やすい大きな兎と蛙とお獅子のをふくろに入れてもらいました。
 それを二本の指でつまんで小供げな様子であの仲店の敷石の上を羽二重の裾を気軽らしくさばいて二人にかるい調子で話をしながら歩いてかなり混んだ電車にのりました。一番はじっこにむずかしい顔をして額を押えて居た四十位の商人は私の大きくくった袂をぎごっちなくひっぱって自分のわきのすき間に腰をかけさせてくれました。私はその男のかおを一寸見てすぐ、
「私を私の年以上の女だと思って居る」
 こんな事を知って悪がすこい笑いを心の中にうかべました。そうしてそのせまっこいところに座って窮屈な思いをしながらもまだすましたとりつくろった顔をして白いうすい紙を通してとんだりはねたりの色や形を思って居ました。
 二つほど停留場を行った時に一人間の悪そうなかおをしてのった十九許りの制服を着て居ながら学生らしくない書生が私の前に一つあいて居たつり革にぶらさがりました。私は今まで少しゆるんだ心を又キューとはって、前よりも一層つくろった憎らしいほどすました様子をしました。
 その男は油ぎった何とも云われないいや味な様子をして軽いカーブを廻る時、一寸止った時、そんな時わざわざよろける様にしては私のひざを小突まわすその意味が恐ろしいほど私に分りました。
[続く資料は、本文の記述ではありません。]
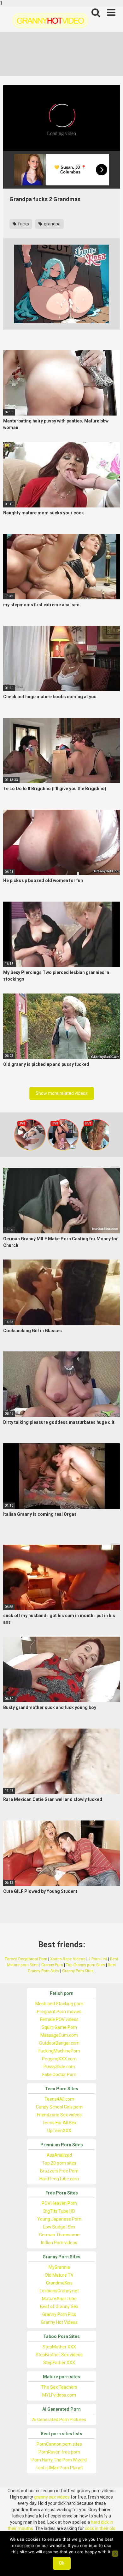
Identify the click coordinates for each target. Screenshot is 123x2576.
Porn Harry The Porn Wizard (59, 2459)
 私はその男の心をすっかりよみつくしてしまった様な顔色をして正面を見つめた眼をうごかしませんでした。そうして一寸さわったり小突いたりするたんびに、それよりもつよく目立つほど私は動[#「動」に「ママ」の注記]をうごかしてその男の私のそばによれない様にして居ました。
 こんな事のあるのも浅草だから――私はあきらめた様にこんな事を思って居ました。
 私が山下で降りるまでその男は私の前を動きませんでした。男の動かないと同じ様にそのどんづまりまで女王の様なツンとした態度をゆるませませんでした。
 電車を降りて車にのった時、私はその男に勝った様にあの男の時々したうだうだな様子を思ってうす笑いをしました。
 三年振りで行って見た浅草の町の空気の中から私はいろんな今までとまるで違った感じを得たんでした。
 私のほしいと思って居た浅草提灯はなく、三年前頃までのあすこの空気とまるで違った、前よりも一層なつかしみのない三年に一度位行く筈のところの様に思われて居ました。